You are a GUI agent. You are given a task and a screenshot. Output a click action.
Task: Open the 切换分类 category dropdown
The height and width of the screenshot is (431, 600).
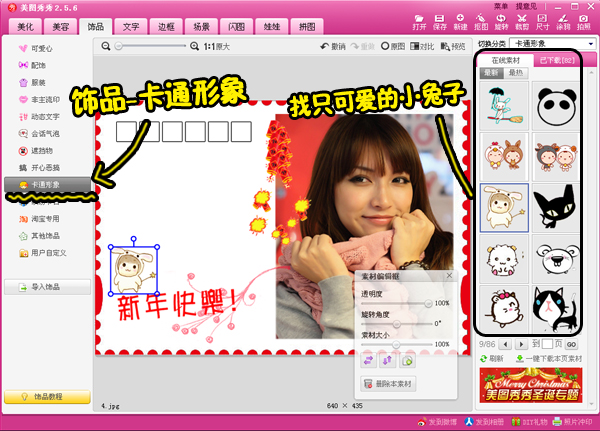[x=552, y=44]
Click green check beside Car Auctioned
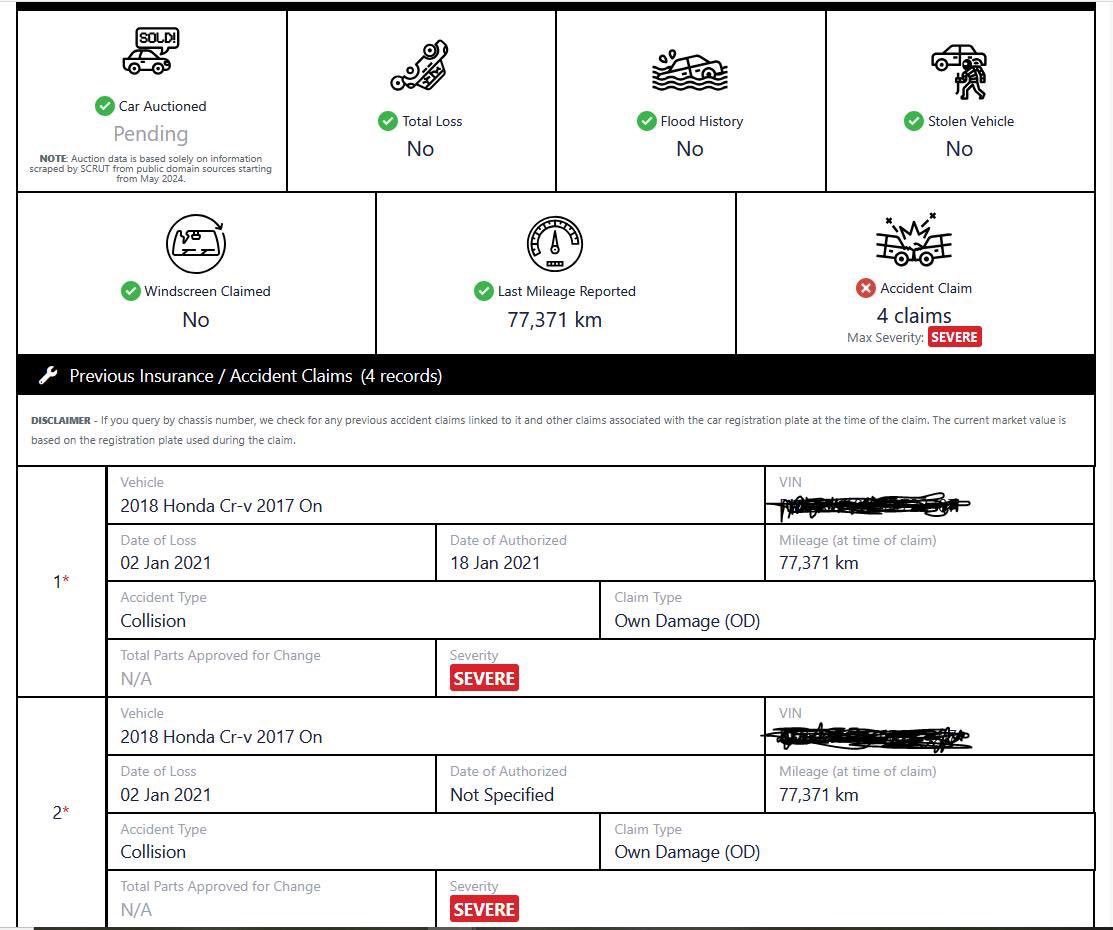The height and width of the screenshot is (930, 1113). coord(104,106)
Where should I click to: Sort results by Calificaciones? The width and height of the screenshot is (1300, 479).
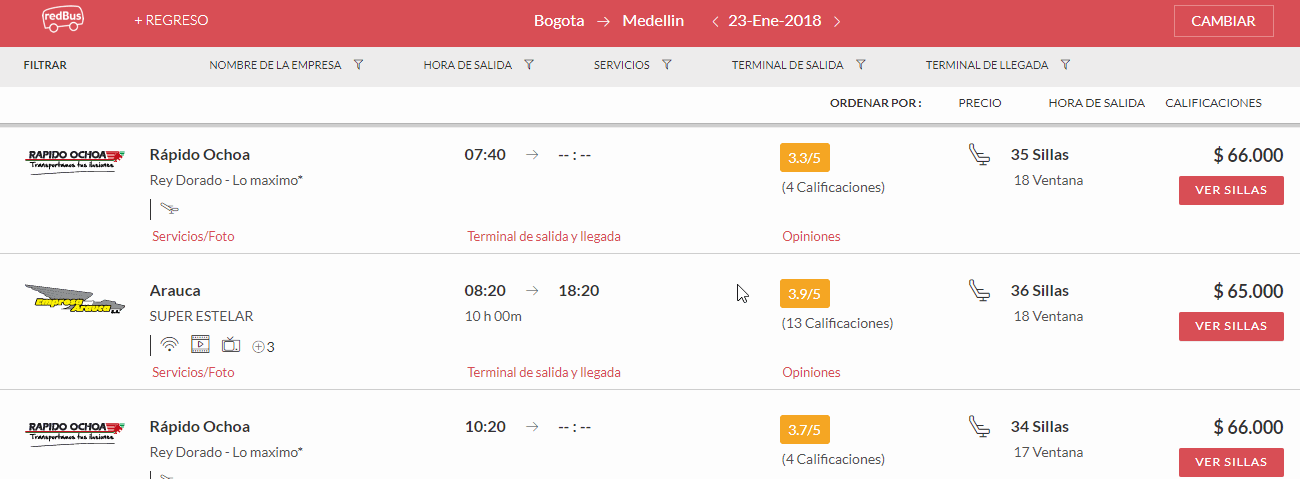tap(1213, 103)
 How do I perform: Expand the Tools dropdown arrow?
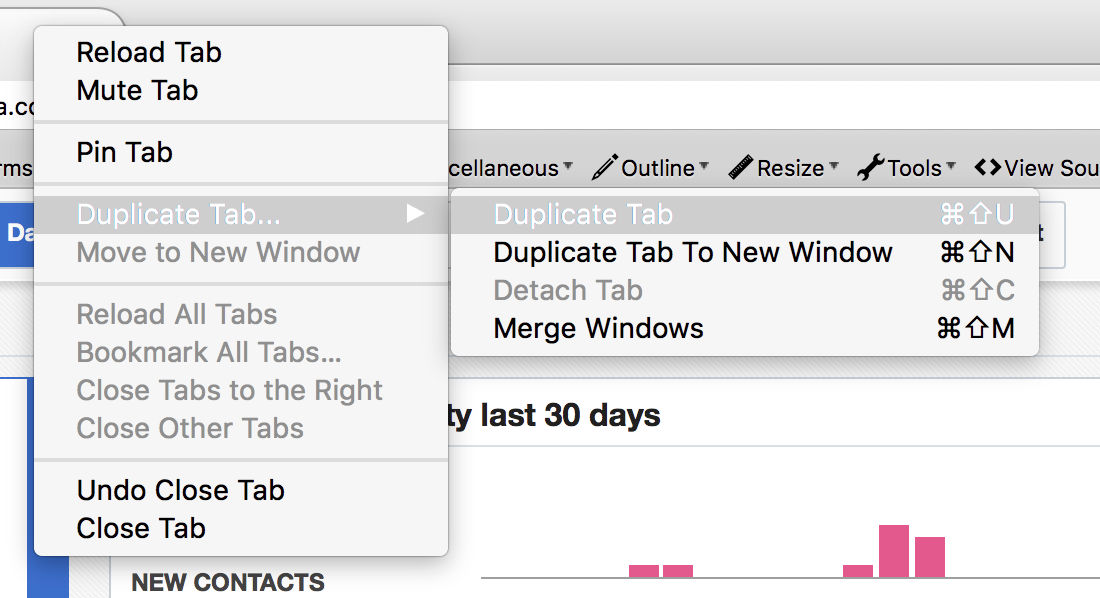[951, 166]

++++++++++

The answer must be the lines above from the line that contains "The height and width of the screenshot is (431, 600)." to the final line of the data, word for word, with no pictures.

The height and width of the screenshot is (431, 600).
[x=552, y=44]
Click green check beside Car Auctioned
The height and width of the screenshot is (930, 1113). coord(104,106)
Where should I click to: Sort results by Calificaciones? The width and height of the screenshot is (1300, 479).
tap(1213, 103)
 How do I perform: Expand the Tools dropdown arrow?
[951, 166]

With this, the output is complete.